7. Qual é a situação atual?
PK: Ainda é muito cedo para se alegrar, mesmo com o número de novas infecções diminuindo consideravelmente. Graças à ajuda internacional, nós agora temos um número suficiente de centros de tratamento. Nós, e isso significa: 30 ajudantes em tempo integral e cerca de 120 voluntários da comunidade, somos muito, muito gratos por esse suporte. O governo anunciou agora que as escolas serão reabertas em 31 de março, mas ainda precisa-se de tempo para que as coisas voltem ao normal. A vida empresarial e a agricultura estão severamente prejudicadas, por isso, Serra Leoa precisa de mais apoio, mesmo que já tenhamos recebido bastante. Por causa do Ebola, o tratamento médico melhorou consideravelmente e temos que assegurar que assim continue, mesmo após a crise. Mas, nós já nos encontramos preocupados de sermos novamente esquecidos quando as câmeras forem desligadas.

 

8. Qual foi a experiência mais triste para você?

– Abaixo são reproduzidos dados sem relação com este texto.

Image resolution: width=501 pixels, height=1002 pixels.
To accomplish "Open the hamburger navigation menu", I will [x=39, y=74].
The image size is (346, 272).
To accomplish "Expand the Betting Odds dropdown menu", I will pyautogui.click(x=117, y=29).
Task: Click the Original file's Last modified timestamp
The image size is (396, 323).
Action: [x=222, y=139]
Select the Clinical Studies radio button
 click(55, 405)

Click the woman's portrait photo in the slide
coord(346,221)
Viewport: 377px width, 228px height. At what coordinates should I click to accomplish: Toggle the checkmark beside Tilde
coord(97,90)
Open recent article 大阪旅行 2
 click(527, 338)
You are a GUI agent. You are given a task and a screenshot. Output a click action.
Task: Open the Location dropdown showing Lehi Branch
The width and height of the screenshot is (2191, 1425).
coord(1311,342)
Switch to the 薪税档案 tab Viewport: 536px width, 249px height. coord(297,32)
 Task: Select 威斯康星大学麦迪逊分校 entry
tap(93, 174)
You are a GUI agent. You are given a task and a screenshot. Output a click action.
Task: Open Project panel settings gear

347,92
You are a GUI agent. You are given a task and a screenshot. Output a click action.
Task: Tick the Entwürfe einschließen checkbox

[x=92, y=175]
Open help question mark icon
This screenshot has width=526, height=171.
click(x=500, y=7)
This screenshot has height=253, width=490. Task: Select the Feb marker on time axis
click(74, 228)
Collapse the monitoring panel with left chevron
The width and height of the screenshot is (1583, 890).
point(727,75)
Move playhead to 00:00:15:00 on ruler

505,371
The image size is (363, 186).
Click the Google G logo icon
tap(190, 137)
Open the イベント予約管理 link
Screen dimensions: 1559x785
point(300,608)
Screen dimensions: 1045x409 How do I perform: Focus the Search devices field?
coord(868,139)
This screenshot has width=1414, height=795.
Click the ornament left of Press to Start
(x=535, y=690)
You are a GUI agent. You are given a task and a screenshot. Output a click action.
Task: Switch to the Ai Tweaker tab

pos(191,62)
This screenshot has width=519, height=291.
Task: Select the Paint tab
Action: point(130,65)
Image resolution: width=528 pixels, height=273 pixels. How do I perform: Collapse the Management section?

PK: Vou citar duas, que ainda me causam noites sem dormir. Uma das nossas tarefas foi visitar uma casa de quarentena para levar alimentos para as pessoas que lá se encontravam. Um dia nós encontramos uma criança de cerca de dois anos de idade que estava sozinha, com quatro corpos de pessoas mortas. Relatamos o fato aos médicos para que eles cuidassem da criança. Estivemos lá novamente algum tempo depois, mas a criança já havia falecido. Isso ainda hoje me assombra porque eu sinto que deveria ter intervindo mais cedo. E uma das nossas colegas de trabalho que perdeu sua família inteira, pais, irmãos, tios e tias, sobrinhos e sobrinhas, um total de 27 pessoas. Nós tentamos confortá-la em sua dor e dissemos a ela que agora nós somos sua família.